Your FHA Fact of the Day!

DID YOU KNOW:

The guidelines we will use are the following:

We require a minimum of three pieces of credit that have a perfect 12 month history.

At least two of the three must be traditional credit – ie: rent, mortgage, auto loan, credit card, etc

(Note, if rent is to an individual, we will require canceled checks or bank statements for a minimum of 6 months)

One piece of credit can be from the following – Utilities, Auto insurance, rent to own, school tuition, cell phones, department stores, personal loan (with repayment terms in writing and canceled checks) This type of credit reference is not acceptable if it is payroll deducted.

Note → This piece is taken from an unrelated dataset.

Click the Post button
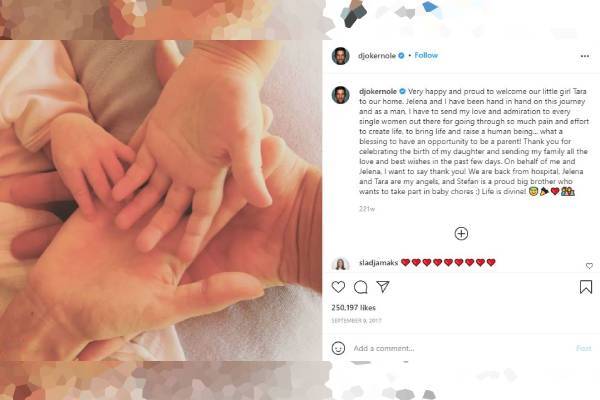Image resolution: width=600 pixels, height=400 pixels. pos(584,348)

IF A TRADELINE CLOSED OR WAS LAST USED WITHIN THE PAST 12 MONTHS BUT HAD A 12 MONTH HISTORY, IT IS ACCEPTABLE AS PART OF THE THREE TRADELINES.

NOTE: Accounts shown as “authorized user” do not count in building the borrower’s credit history.

REMINDER – if a borrower does not meet the above credit guidelines, the following guidelines come into play.

• Qualifying ratios are to be computed only on those occupying the property and obligated on the loan, and may not exceed 31 percent for the payment-to-income ratio and 43 percent for the total debt-to-income ratio. Compensating factors are not applicable for borrowers with insufficient credit references.


AND

• Borrowers (with or without non occupying co-borrowers) should have two months of cash reserves following mortgage loan settlement from their own funds (no cash gifts from any source should be counted in the cash reserves for borrowers in this category).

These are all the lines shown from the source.